Product refreshes have been key to AMEX’s success in hitting this key threshold. From the beginning of the year through to the end of the third quarter, American Express has completed 40 such refreshes globally, including the launch of its U.S. Consumer Gold Card. This product targets the GenZ and Millennial population, which is the company’s fastest-growing customer cohort.
In the third quarter, American Express’ total card member spending increased by 6%, and card fee revenue grew by 18%. The company also reported attracting 3.3 million new card acquisitions, higher retention rates, and better credit spending.
Total revenues (net of interest expense) increased by 8% year-over-year to $16.64 billion. The jump was mainly due to higher net interest incomes due to three growths: loan volume, card member spending, and card fee revenue. American Express also recorded better capital discipline, leading to a small uplift in net income (2% year-over-year) to $2.51 billion.
What’s even more optimistic is that the company raised the full-year earnings per share guidance from a range of $13.30 – $13.80 to $13.75 – $14.05. Revenue guidance has not changed with management still expecting revenue growth of 9%.
Jim Cramer, of the CNBC “Mad Money” fame, expressed glee that American Express managed to win over young customers, the cohort he expects to stick with the company for decades to come. He also praised the company’s credit quality numbers, which he believes will only improve as the Federal Reserve keeps cutting interest rates.
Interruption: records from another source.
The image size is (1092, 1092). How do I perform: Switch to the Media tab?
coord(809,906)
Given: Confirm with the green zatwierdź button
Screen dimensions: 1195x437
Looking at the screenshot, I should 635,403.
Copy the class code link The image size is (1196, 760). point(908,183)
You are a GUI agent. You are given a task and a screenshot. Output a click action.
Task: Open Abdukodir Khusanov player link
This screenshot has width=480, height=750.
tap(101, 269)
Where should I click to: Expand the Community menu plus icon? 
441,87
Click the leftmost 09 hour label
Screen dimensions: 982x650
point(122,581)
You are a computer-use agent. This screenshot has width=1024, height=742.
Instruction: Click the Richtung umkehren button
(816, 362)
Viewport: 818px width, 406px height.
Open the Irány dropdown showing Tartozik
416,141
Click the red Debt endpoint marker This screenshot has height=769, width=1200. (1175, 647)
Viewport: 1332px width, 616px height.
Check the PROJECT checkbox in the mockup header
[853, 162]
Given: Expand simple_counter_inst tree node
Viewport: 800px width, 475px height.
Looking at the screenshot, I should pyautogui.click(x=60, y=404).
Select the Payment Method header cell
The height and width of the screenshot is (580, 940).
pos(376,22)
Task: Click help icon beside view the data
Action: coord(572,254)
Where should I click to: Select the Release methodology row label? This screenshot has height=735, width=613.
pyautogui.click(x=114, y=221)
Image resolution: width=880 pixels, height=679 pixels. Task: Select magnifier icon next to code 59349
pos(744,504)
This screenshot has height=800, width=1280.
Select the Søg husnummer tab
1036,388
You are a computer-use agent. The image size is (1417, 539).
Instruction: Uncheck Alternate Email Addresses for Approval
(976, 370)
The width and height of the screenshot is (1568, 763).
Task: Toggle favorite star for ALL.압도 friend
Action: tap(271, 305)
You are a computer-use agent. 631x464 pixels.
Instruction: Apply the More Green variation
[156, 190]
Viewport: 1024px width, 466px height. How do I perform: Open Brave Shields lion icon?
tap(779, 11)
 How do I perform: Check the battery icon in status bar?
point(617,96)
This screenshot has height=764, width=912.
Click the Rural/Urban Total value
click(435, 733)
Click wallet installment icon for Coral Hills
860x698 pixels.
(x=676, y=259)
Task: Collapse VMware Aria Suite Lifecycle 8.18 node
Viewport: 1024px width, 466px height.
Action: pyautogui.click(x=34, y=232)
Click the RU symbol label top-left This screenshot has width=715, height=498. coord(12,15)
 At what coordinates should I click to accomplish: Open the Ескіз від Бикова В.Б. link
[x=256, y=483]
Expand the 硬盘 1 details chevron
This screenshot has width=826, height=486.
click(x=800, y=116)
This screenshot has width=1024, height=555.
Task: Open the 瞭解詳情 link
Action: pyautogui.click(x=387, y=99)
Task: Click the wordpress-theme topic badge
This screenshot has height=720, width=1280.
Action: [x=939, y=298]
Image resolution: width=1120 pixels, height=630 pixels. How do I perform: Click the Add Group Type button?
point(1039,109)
Broadcom vs American Express: Which Is Best?
At this point, both Broadcom and American Express might be well-rounded investments based on their individual merits. For Broadcom, AI is a huge tailwind, and the company itself has lofty expectations. For American Express, its ability to attract younger customers acts as a boost now.
When you compare the two, though both have strong moats, and Warren Buffett is a long-time admirer of American Express, the reality is at this time Broadcom has the potential to clock better growth than American Express and so has the edge through 2027.